While MNase preferentially cleaves internucleosomal linker DNA, the cleavage pattern is also biased by the nucleotide sequence (Wingert and Von Hippel 1968; Dingwall et al. 1981). To minimize the contribution of the MNase bias, chromatin profiles for the K562 and HeLa cells were obtained by competitive hybridization against MNase-digested bare genomic DNA (Fig. 1A). We have separately assessed MNase digestion bias on bare genomic DNA from K562 cells by hybridizing it against sonicated bare genomic DNA on the same microarray (see Methods). The resulting MNase bias profile exhibits statistically significant negative correlation with the K562 pre-extracted chromatin profile (Spearman r = −0.12, P < 10−10). This indicates that MNase sequence specificity is indeed more pronounced on bare genomic DNA than on the nucleosomal DNA, so that competitive hybridization of mononucleosome material against MNase-digested bare genomic DNA overcompensates for the MNase sequence bias. To reduce this residual contribution of the MNase bias, pre-extracted chromatin profiles were renormalized based on a local regression model describing contribution of MNase bias to the pre-extracted profile measurements (see Methods). Such renormalization reduced the correlation with the MNase bias measurement to r = −0.028 (P < 10−10).

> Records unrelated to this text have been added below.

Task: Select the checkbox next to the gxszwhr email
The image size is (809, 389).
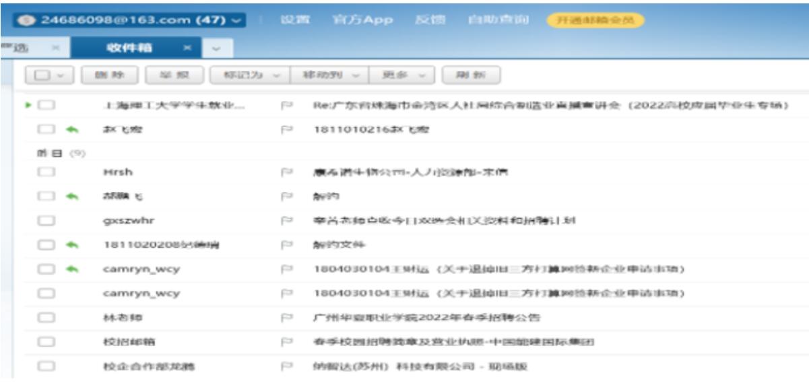Action: (x=46, y=220)
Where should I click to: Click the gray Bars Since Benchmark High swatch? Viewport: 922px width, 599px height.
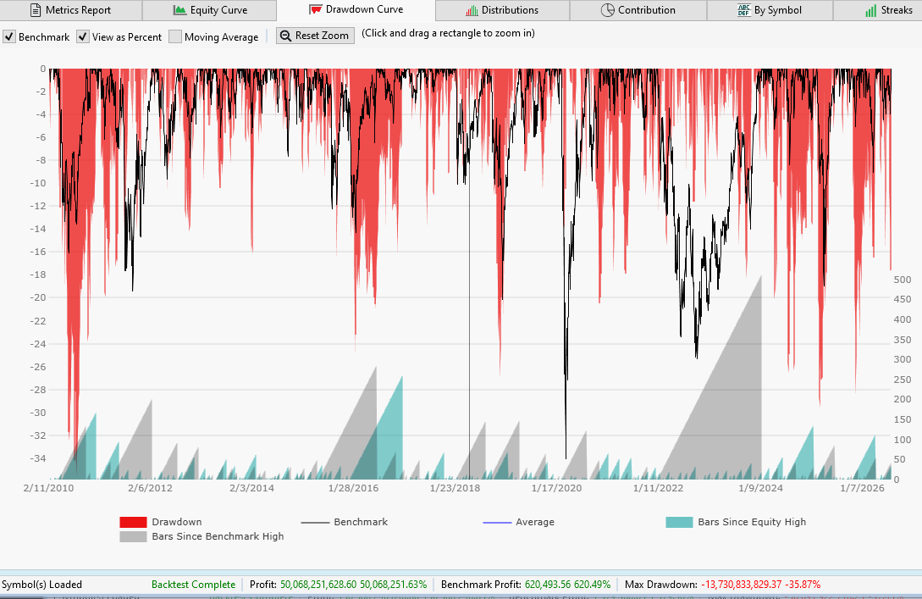click(133, 536)
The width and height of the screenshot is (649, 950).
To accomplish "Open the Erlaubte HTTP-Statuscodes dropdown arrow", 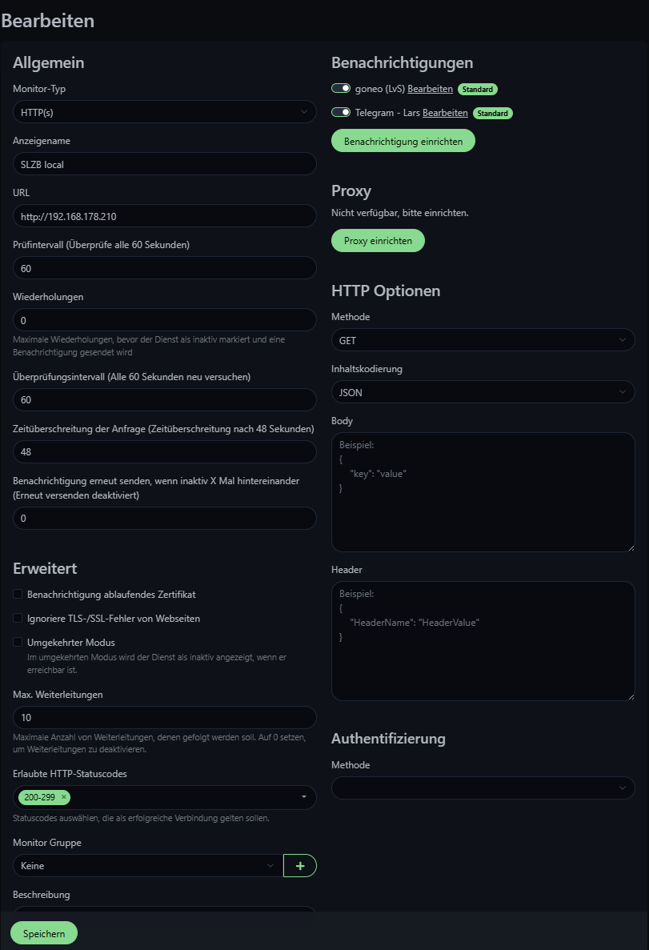I will (304, 797).
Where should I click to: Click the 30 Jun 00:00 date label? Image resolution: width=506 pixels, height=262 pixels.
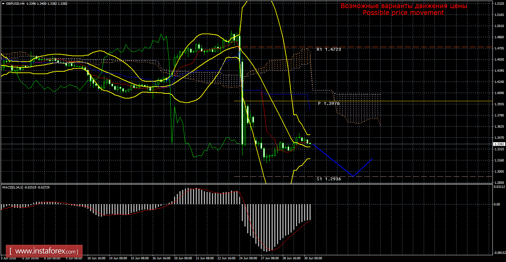(314, 258)
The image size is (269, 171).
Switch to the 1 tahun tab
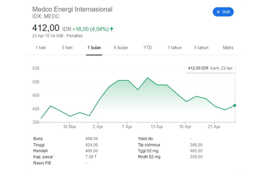pyautogui.click(x=174, y=48)
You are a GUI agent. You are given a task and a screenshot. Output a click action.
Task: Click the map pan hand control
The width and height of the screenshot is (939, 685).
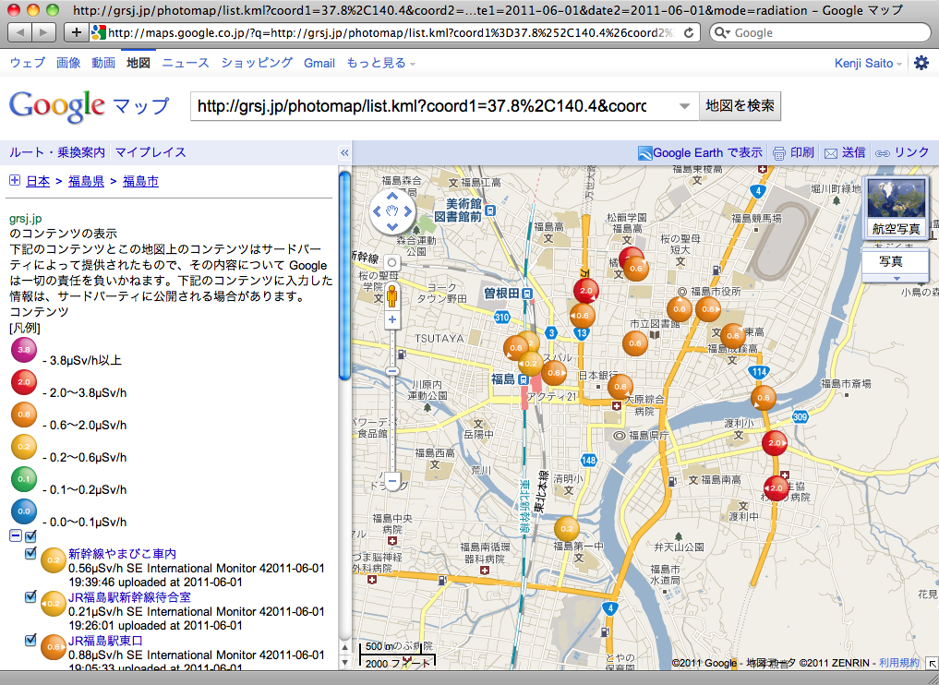pyautogui.click(x=391, y=212)
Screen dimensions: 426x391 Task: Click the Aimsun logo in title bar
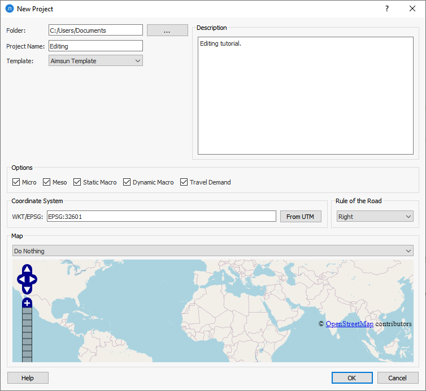pyautogui.click(x=9, y=9)
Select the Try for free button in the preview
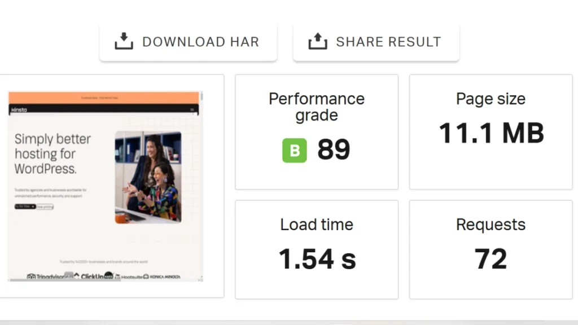578x325 pixels. pos(25,206)
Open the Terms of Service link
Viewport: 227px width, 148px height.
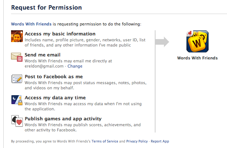pyautogui.click(x=105, y=141)
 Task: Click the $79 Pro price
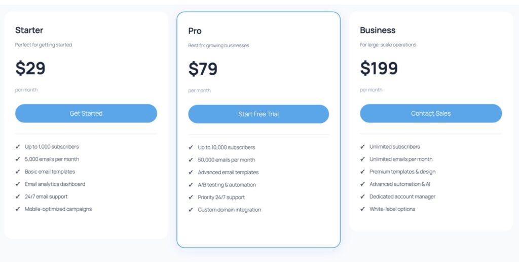coord(203,69)
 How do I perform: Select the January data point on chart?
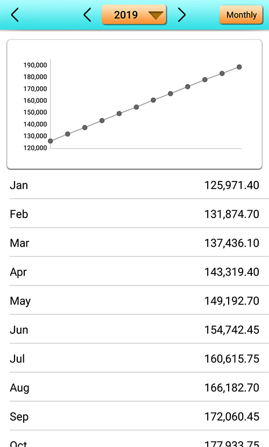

The resulting chromatin profiles exhibit regions with regularly spaced peaks of width in the range of 150–200 bp that are expected from positioned nucleosomes (Fig. 2). These patterns are highly reproducible between biological replicates, and are also observed in samples prepared without the formaldehyde crosslinking step (see Methods). Chromosome locations occupied by well-positioned (fixed) nucleosomes were identified from the pre-extracted chromatin profiles using a hidden Markov model segmentation (see Methods). A total of 1169 fixed nucleosome positions were identified for K562 cells, and 1086 positions for HeLa cells. This indicates that >60% of nucleosomes are well positioned (67% for K562, 62% for HeLa, assuming optimal nucleosome packing with 195 bp distance). Based on the agreement between the biological replicate measurements, we estimate the error rate for fixed nucleosome predictions to be ∼20%. In addition, the predictions based on the K562 and HeLa data agree over 70% of nucleosome positions (71% of K562 nucleosome predictions, 77% of HeLa).
An example of measured chromatin profiles and nucleosome calls in the K562 cell line. (Top, gray) HOXA1 gene body (line) and exons (boxes). (Center main plot) Log intensity ratios for pre-extracted chromatin, with (solid lines) and without (dashed line) crosslinking. (Blue) Profile of pan-H3 ChIP measurement. (Colored bars) Positions of MNase hypersensitive sites identified in K562 cells (green), HeLa cells (orange, profiles not shown), and DNaseI hypersensitive site (red bar) identified by Sabo et al. (2006) in human lymphoblastoid cells. (Bottom track) Generated nucleosome predictions: (high values) fixed nucleosome predictions, (low values) linker regions, (intermediate values) likely positions of delocalized nucleosomes.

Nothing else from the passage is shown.